L'un des problèmes posés par l'étalement urbain est qu'il tend à produire des espaces socialement ségrégués. Dans toute ville, on trouvera des quartiers dont les populations diffèrent tant en termes de revenu que d'âge ou de nationalité. Si les villes suisses, en comparaison avec les villes américaines et françaises, sont relativement épargnées par les phénomènes de ghettos, elles n'en restent pas moins le théâtre d'importantes différenciations socio -spatiales. Les centres perdent de leur attractivité à cause des nuisances principalement causées par la voiture: pollution, bruit, congestion et manque d'accessibilité. De ce fait, on y trouve une surreprésentation de populations de faible revenu économique - jeunes en formation, personnes âgées, étrangers - qui, ne possédant pas de voiture, sont forcés de loger au centre. Un paradoxe, puisque ceux qui fuient les nuisances en allant vivre « à la campagne » sont aussi ceux qui les créent en étant souvent forcés de se déplacer en voiture jusqu'en ville, le périurbain n'étant pas assez dense pour soutenir un réseau de transport en commun efficace. L'espace urbain se polarise alors, des quartiers défavorisés émergent là où se cumulent les nuisances (pollution, bruit, environnement de pauvre qualité), et les communes centrales perdent leurs bons contribuables. Pour remédier à cette spécialisation sociale du territoire par l'étalement, il est nécessaire avant tout d'offrir une meilleure qualité de vie urbaine, tant aux résidents « captifs » qu'à ceux qui participent à l'étalement en quittant la ville.

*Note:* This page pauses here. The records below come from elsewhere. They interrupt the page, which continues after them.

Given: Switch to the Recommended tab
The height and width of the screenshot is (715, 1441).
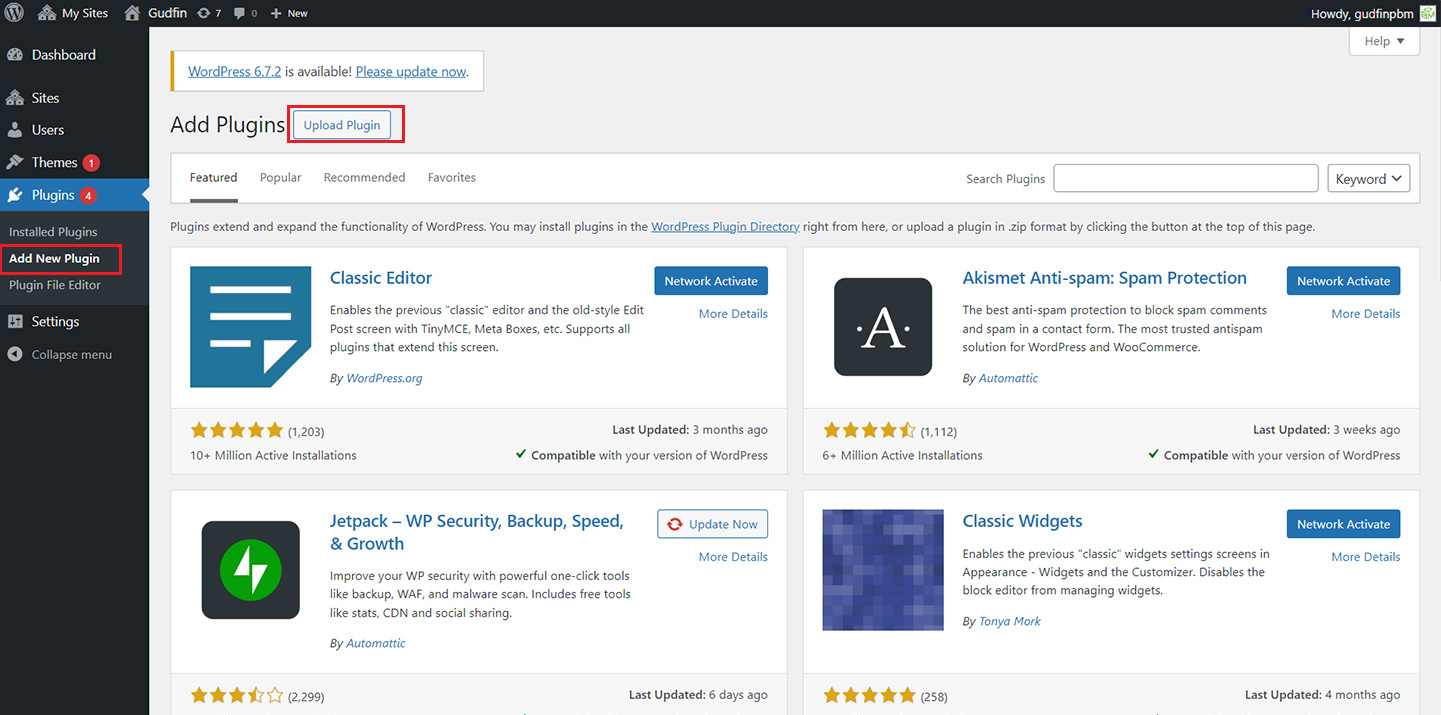Looking at the screenshot, I should (x=364, y=178).
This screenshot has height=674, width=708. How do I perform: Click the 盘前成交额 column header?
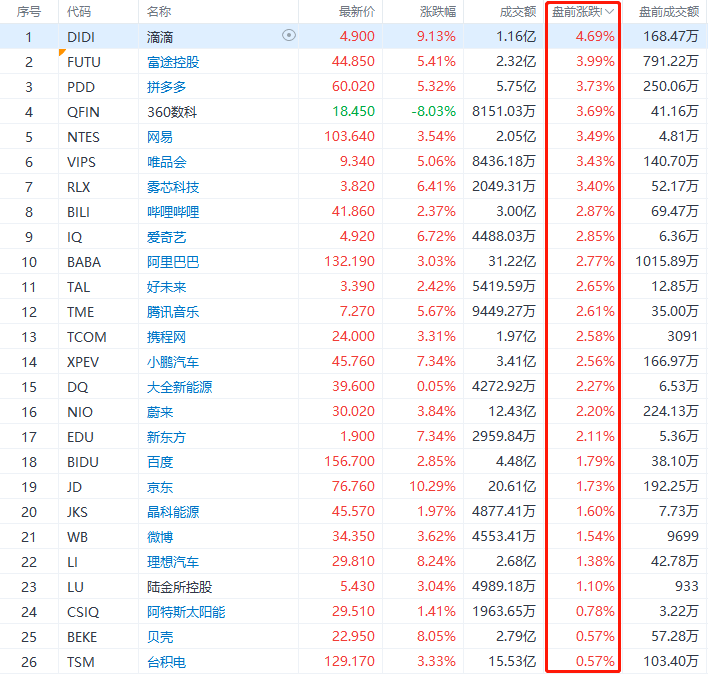tap(668, 12)
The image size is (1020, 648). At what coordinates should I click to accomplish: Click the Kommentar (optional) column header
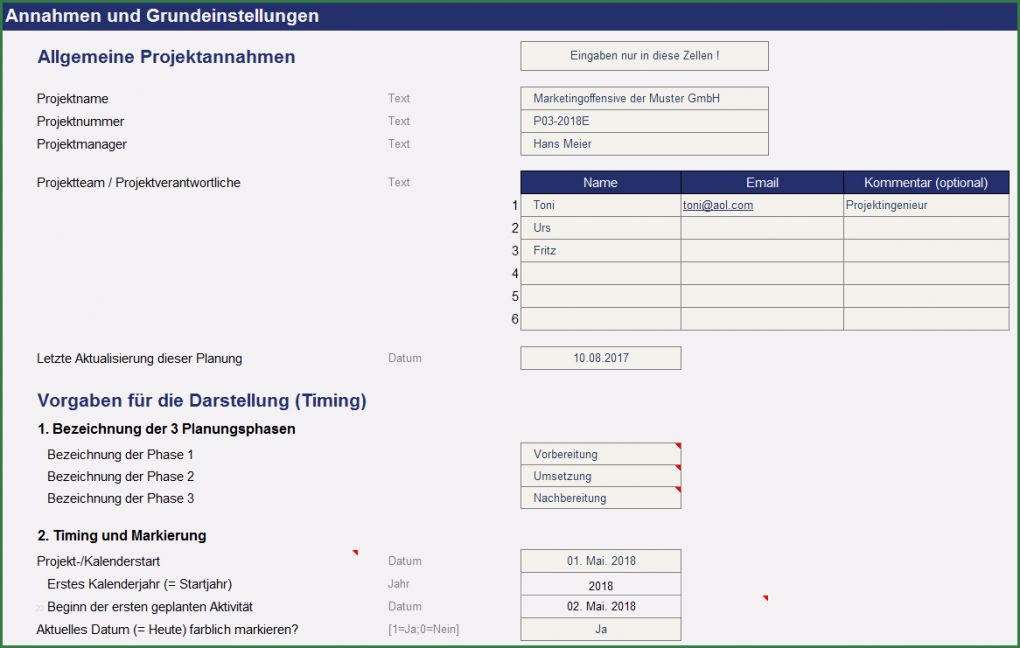pyautogui.click(x=926, y=183)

L'enjeu est donc double: densifier la ville pour éviter un étalement ségrégué des personnes sur le territoire ainsi qu'un déclin démographique des centres d'une part, promouvoir la qualité de vie en ville d'autre part. Nous allons montrer que densité et qualité de vie ne sont pas incompatibles et qu'une forme de ville plus compacte peut relever ce défi. Un certain nombres de préjugés existent en effet sur la notion de densité que nous allons tenter de faire tomber. Mais clarifions déjà un point essentiel: la condition initiale à une densification répondant aux principes d'un développement socialement acceptable et accepté est que la production d'urbanité (Grosjean, 2001: 15), c'est-à-dire un caractère de mesure humaine et de convivialité conservé ou donné à une ville (Petit Larousse illustré, 2001). Selon le dictionnaire de la Géographie et de l'Espace des Sociétés l'urbanité procède du couplage de la densité et de la diversité des objets de société dans l'espace. [...] l'urbanité d'une situation urbaine est d'autant plus grande que la densité et la diversité sont fortes et leurs interactions importantes [...] (Lévy et Lussault, 2003). Densité et mixité seraient donc la base de l'urbanité.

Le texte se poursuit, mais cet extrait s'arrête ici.